In non-endemic settings, expertise in malaria microscopy is limited and rapid diagnostic tests (RDTs) are an adjunct to malaria diagnosis.
We performed an External Quality Assessment (EQA) on reading and interpretation of malaria RDTs in a non-endemic setting.
Participants were medical laboratories in Belgium and the Grand Duchy of Luxembourg using malaria RDTs; they received (i) 10 high-resolution photographs presenting test line combinations of RDTs with interpretations listed in a multiple choice format and (ii) a questionnaire about their practices of malaria diagnosis.

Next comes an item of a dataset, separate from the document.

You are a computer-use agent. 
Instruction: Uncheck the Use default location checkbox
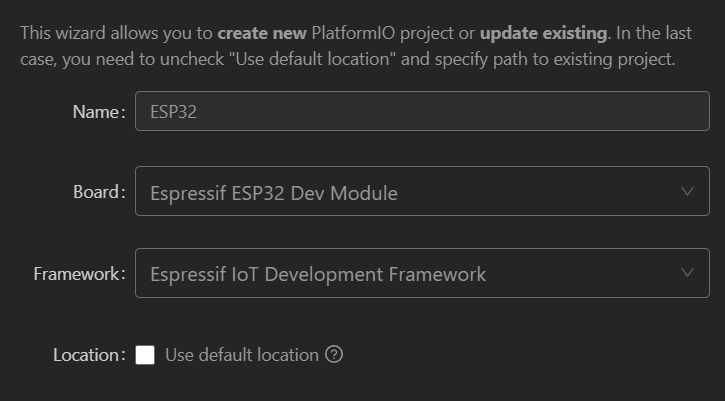(145, 355)
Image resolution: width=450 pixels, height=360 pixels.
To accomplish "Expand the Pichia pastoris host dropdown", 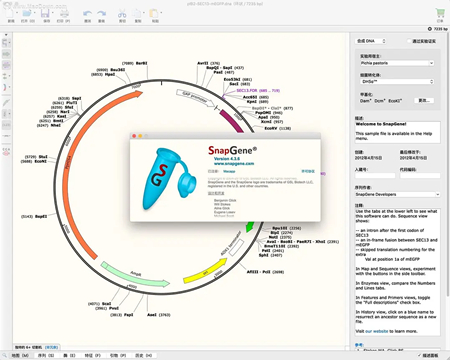I will tap(397, 63).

Among 135 subscribing laboratories, 134 (99.3%) used 139 RDT products (11 different products from 8 brands). After exclusion of the results of one laboratory, analysis was done for 133 laboratories using 137 RDT products. Scores of 10/10, 9/10 and 8/10 were achieved for 58.4%, 13.1% and 8.0% of 137 RDT products respectively. For three-band P. falciparum-pan-Plasmodium RDTs (113 (82.5%) products, 6 brands), most frequent errors were (1) disregarding faint test lines (18.6%), (2) reporting invalid instead of P. falciparum (16.8%) and (3) reporting "Plasmodium spp., no further differentiation possible" without mentioning the presence or absence of P. falciparum (11.5%). For four-band RDTs (21 (15.3%) products, 1 brand), errors were (4) disregarding faint P. vivaxtest lines (47.6%) and (5) reporting "Plasmodium spp., no further differentiation possible" without mentioning the presence of P. falciparum and P. vivax (28.6%). Instructions for use (IFU) of only 4 out of 10 RDT products mentioned to interpret faint-intensity test lines as positive (conducive to errors 1 and 4) and IFU of 2 products displayed incorrect information (conducive to errors 2 and 5). Outside of office hours, 36.1% of participants relied on RDTs as the initial diagnostic test; 13.9% did not perform microscopic confirmation.
Reading and interpretation of malaria RDTs was satisfactory, but errors were embedded in the instructions for use of the products. Relying on RDTs alone for malaria diagnosis (about one third of participants) is not a recommended practice.